Hazards limit the ideal one-per-cycle rate:
- Structural hazards: two stages need the same resource.
- Data hazards: an instruction needs a result not yet written back (mitigated by forwarding/bypassing and, failing that, stalls/bubbles).
- Control hazards: branches change the PC, so instructions fetched after a branch may be wrong; mitigated by branch prediction, branch delay slots (some ISAs), and speculative execution.

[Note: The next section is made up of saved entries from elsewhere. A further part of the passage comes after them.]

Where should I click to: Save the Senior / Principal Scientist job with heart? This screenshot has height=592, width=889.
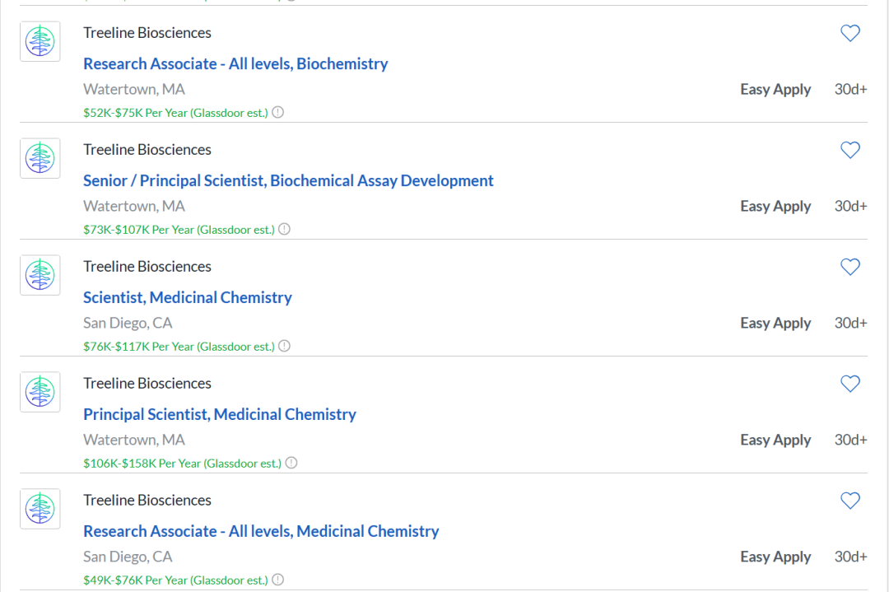pos(849,150)
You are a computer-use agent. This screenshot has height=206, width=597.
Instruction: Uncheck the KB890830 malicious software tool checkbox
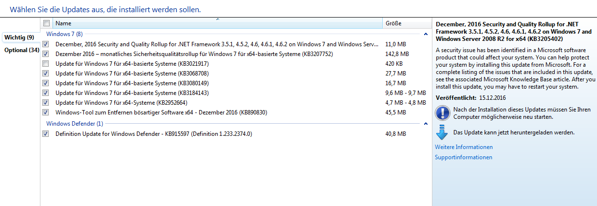click(x=46, y=112)
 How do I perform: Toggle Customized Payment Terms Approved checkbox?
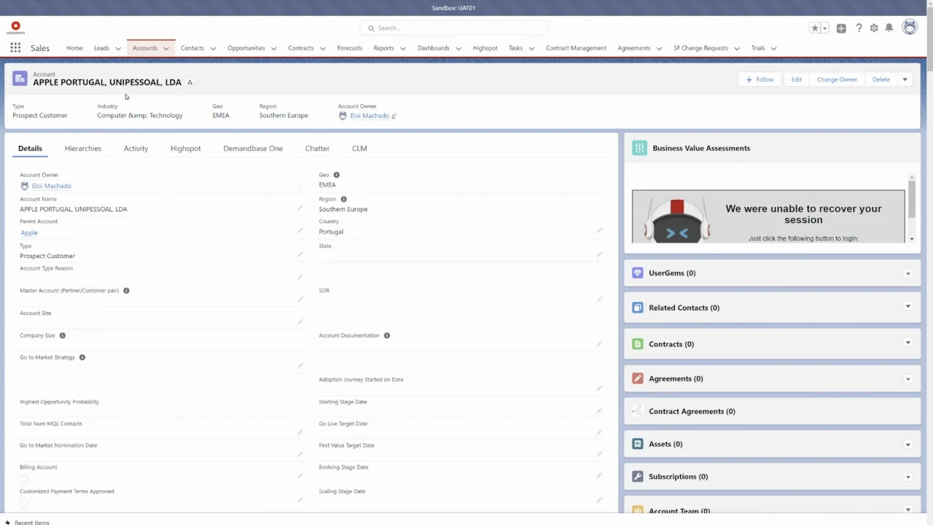23,503
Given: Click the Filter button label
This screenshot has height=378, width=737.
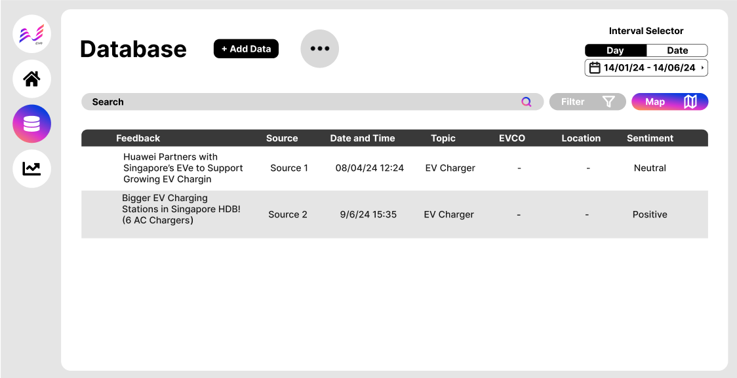Looking at the screenshot, I should pos(572,102).
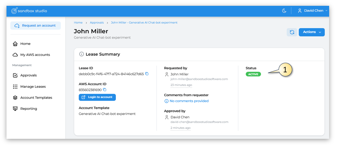
Task: Click Home breadcrumb link
Action: click(x=78, y=23)
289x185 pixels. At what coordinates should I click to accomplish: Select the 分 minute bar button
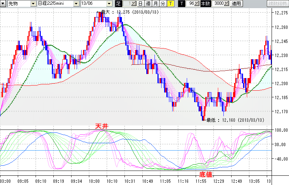point(163,4)
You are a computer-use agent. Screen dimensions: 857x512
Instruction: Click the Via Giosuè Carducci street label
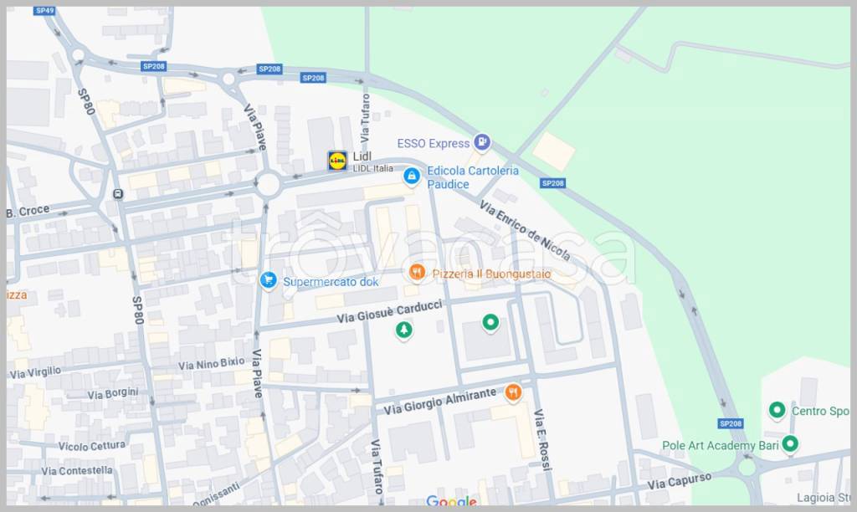coord(389,312)
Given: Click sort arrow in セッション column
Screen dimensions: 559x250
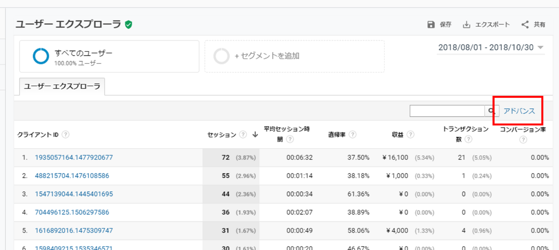Looking at the screenshot, I should click(x=255, y=134).
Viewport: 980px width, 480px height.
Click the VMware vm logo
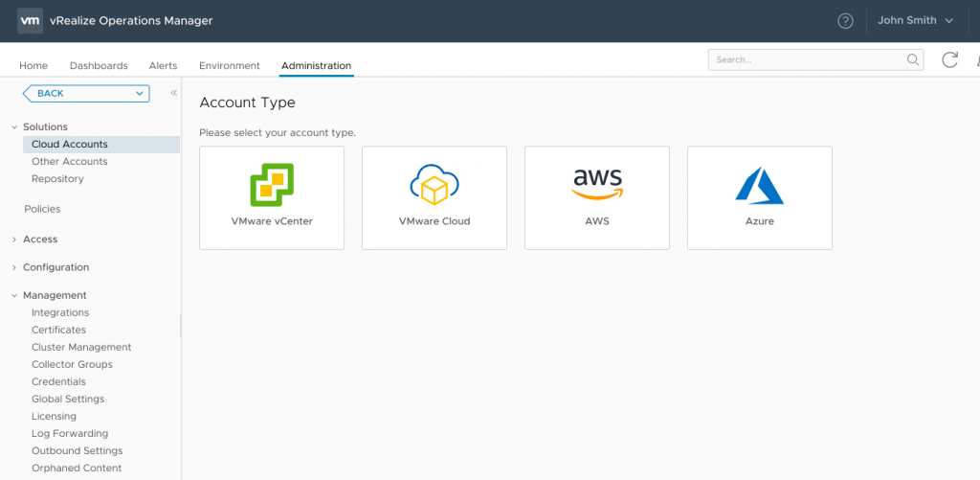(31, 20)
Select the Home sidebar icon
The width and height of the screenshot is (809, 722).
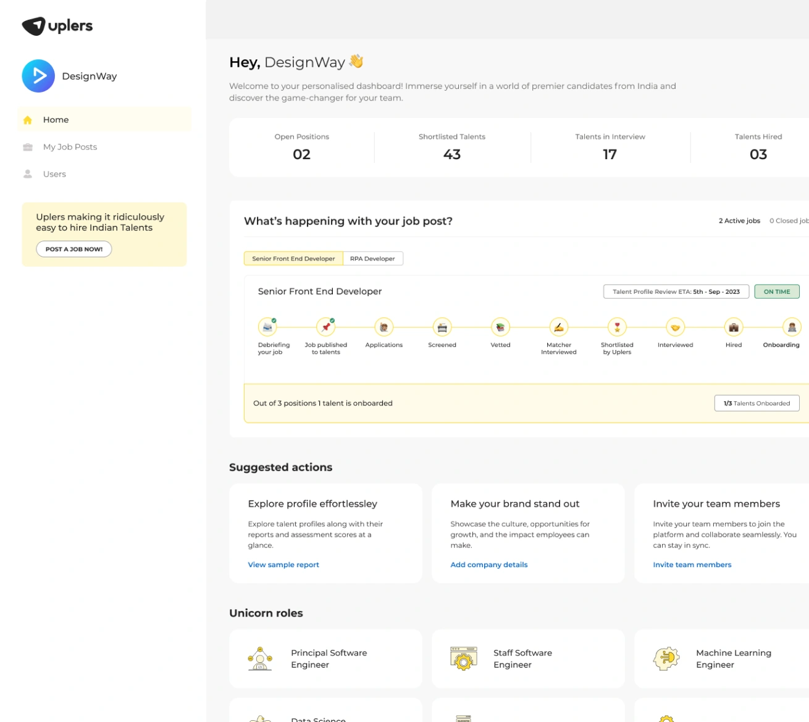click(27, 120)
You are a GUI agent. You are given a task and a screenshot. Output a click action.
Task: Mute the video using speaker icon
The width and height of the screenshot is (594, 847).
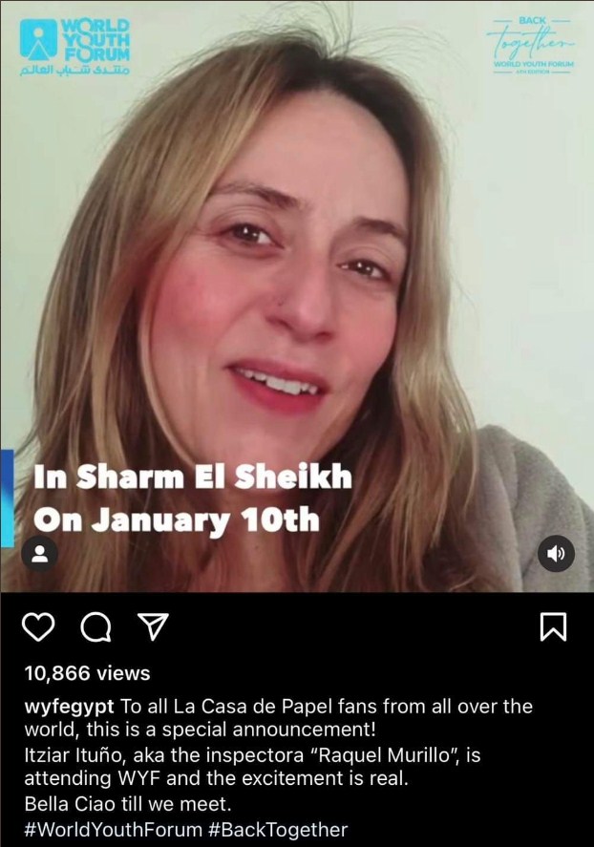tap(556, 553)
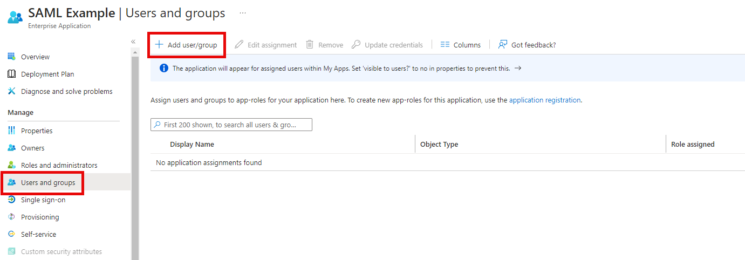Open the ellipsis more options menu
Image resolution: width=745 pixels, height=260 pixels.
243,13
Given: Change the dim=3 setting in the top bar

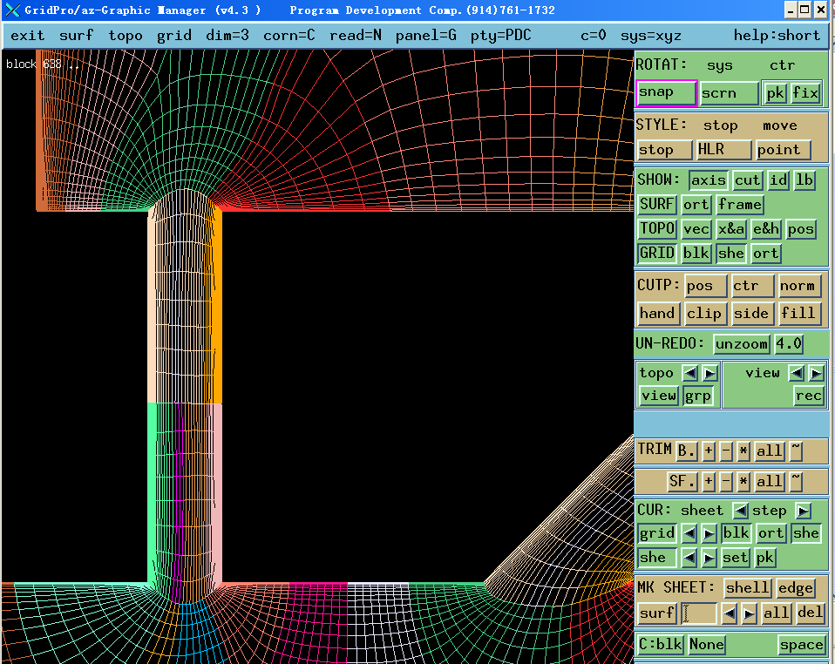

A mispredict forces a pipeline flush.
Shorter pipelines — pros/cons
Pros:
- Lower branch mispredict / flush penalty: fewer stages to flush, so wrong-path recovery costs fewer cycles → more deterministic, better for hard real-time.
- Lower latency per instruction, simpler hazard logic, smaller area/power, easier to verify.
- More predictable timing — valued in microcontrollers (e.g., Cortex-M0+ has a 2-stage pipeline; M3/M4 a 3-stage).
Cons:
- Lower maximum clock frequency (each stage does more work → longer critical path), so potentially lower peak throughput.
Longer (deeper) pipelines — pros/cons
Pros:
- Higher achievable clock frequency (less logic per stage), enabling higher peak throughput on well-predicted, streaming code.
- Allows aggressive superscalar/out-of-order designs.
Cons:
- Higher mispredict penalty: a flush throws away many in-flight instructions (a deep pipeline like the old Pentium 4 "NetBurst," ~20–31 stages, paid a heavy branch-mispredict cost) → requires very good branch prediction.
- More complex forwarding, hazard, and speculation logic; more power; harder to make timing-deterministic (bad for hard real-time).
- Diminishing returns: beyond a point, added pipelining yields little net performance because stall/flush overhead grows.
Bottom line: deeper pipelines trade single-instruction latency and predictability for higher clock speed and throughput; shorter pipelines trade peak speed for low latency, low power, and determinism — which is why MCUs favor short pipelines and high-performance application/desktop CPUs use deeper ones (balanced with strong branch prediction).